A New Source of Content
IDG Entertainment’s GamePro.com repositioned last May with a community focus. "We thought we were missing out on providing a home to our community," says marketing director Simon Tonner. The site added functionality to allow the community to interact, including a comment tool to all stories and a much more comprehensive forum that allowed online users to chat with each other. GamePro.com also developed a point system that allowed users to create their own blogs and profiles. The more content members submitted, the more points they earned, and the more site functionality was opened to them;such as adding custom features such as avatars or becoming a "featured user" highlighted for the entire audience.
In April 2006, GamePro.com averaged 155 user submissions per day. Today, the site averages 2,650 user submissions per day, according to Tonner. "It’s the type of activity that fuels itself in a lot of ways," he says.
Monetizing Community Despite the explosive popularity of community publishing, publishers are just starting to grapple with the idea of monetizing their new content sites. Concerns include angering the community with an infusion of marketing messages, and advertiser worries that the area might be too risque. ‘A year ago you couldn’t get advertisers around community areas and message boards, they were perceived as too risky, too unpredictable,’ says Marta Worhle, vice president of digital media at Hachette Filipacchi, which owns ElleGirl.com. ‘That’s really changing. The force of the consumer in social networking means advertisers are finding they have to reconcile themselves to the fact that this is an environment they need to be in.’
So far, most publishers seem to be including community tie-ins as part of the larger ad buy. At presstime, SI.com hadn’t finalized advertisers for its Faces in the Crowd program with Takkle.com but Vollman says it will be a package deal. "They’ll be buying the idea and then the media around it," she adds.

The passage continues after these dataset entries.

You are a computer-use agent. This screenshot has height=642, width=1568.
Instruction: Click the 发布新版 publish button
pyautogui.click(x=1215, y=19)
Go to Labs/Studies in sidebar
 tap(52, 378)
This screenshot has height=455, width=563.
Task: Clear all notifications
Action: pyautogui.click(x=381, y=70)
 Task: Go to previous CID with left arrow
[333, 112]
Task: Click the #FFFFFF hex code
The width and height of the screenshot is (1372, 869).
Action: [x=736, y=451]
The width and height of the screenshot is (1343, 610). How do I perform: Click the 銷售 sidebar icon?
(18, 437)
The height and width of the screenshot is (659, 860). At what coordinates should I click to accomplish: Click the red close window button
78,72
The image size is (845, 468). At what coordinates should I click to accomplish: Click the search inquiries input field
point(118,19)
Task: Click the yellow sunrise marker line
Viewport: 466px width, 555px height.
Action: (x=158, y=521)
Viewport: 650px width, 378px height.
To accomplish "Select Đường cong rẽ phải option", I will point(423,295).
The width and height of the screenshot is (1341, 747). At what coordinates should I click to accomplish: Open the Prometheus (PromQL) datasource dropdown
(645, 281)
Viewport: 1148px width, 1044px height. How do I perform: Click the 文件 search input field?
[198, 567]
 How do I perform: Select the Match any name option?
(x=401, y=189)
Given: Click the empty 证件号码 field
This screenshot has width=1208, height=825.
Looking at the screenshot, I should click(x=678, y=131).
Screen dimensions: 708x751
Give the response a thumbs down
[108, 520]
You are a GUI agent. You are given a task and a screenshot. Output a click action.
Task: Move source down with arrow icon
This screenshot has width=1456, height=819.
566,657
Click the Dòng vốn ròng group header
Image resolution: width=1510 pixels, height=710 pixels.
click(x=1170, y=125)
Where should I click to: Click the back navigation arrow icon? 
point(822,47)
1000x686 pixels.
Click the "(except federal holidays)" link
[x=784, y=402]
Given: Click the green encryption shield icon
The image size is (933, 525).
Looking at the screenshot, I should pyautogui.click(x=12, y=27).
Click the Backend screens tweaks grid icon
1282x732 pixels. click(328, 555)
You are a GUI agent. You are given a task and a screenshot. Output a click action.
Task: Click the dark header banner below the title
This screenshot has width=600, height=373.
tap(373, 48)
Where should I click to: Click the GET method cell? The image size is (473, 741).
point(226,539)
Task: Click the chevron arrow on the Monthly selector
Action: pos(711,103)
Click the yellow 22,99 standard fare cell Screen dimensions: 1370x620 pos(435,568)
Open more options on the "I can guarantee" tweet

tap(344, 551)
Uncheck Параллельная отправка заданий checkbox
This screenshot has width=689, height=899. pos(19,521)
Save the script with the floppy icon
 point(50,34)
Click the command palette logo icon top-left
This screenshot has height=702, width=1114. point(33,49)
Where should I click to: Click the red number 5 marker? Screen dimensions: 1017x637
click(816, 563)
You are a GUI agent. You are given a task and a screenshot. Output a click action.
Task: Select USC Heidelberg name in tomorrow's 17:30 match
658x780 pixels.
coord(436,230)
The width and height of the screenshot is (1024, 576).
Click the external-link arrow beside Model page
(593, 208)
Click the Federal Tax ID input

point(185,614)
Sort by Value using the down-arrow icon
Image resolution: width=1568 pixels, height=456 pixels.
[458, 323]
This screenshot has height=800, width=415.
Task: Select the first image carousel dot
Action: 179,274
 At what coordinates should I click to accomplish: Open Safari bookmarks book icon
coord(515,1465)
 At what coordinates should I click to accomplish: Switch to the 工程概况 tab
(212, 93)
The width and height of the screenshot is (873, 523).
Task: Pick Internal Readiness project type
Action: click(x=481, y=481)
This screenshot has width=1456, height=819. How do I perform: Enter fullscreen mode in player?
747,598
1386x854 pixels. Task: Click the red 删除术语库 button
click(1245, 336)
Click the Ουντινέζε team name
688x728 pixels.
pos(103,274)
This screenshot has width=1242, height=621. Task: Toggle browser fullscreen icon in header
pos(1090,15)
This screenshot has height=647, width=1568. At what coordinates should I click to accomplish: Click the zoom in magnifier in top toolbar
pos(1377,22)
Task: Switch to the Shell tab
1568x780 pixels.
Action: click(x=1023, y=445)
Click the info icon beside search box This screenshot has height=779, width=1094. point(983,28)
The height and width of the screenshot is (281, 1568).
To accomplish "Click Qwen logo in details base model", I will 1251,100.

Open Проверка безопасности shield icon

For GamePro.com, the surge in community pays off for the entire site. "It certainly creates more page views," says Tonner. "Since May, we’ve had a 160 percent increase in page views and that translates into more advertising inventory, which translates into more revenue."
The real opportunity may be yet to come as publishers tap into the deeply targeted information they can pull from their community. "If UnderArmour or Nike want to reach 16-year-old, right-handed third basemen in the Northeast who wear their products, we can supply that audience," says David Birnbaum, CEO of Takkle.com.
Gaining Acceptance While youth-oriented content providers tend to be the early adopters of community publishing and social networking, the appeal is starting to translate to more mature brands as well. In the next few months, Hachette Filipacchi will redesign the Woman’s Day site (womansday.com) with blogs written by the magazine’s "name brand" writers as the centerpiece of the home page. Users will be able to post comments and submit pictures. "A year ago, if I had suggested that, the ad department would have walked out," says Worhle. "They would have said ‘we can’t sell this';now they want to sell it."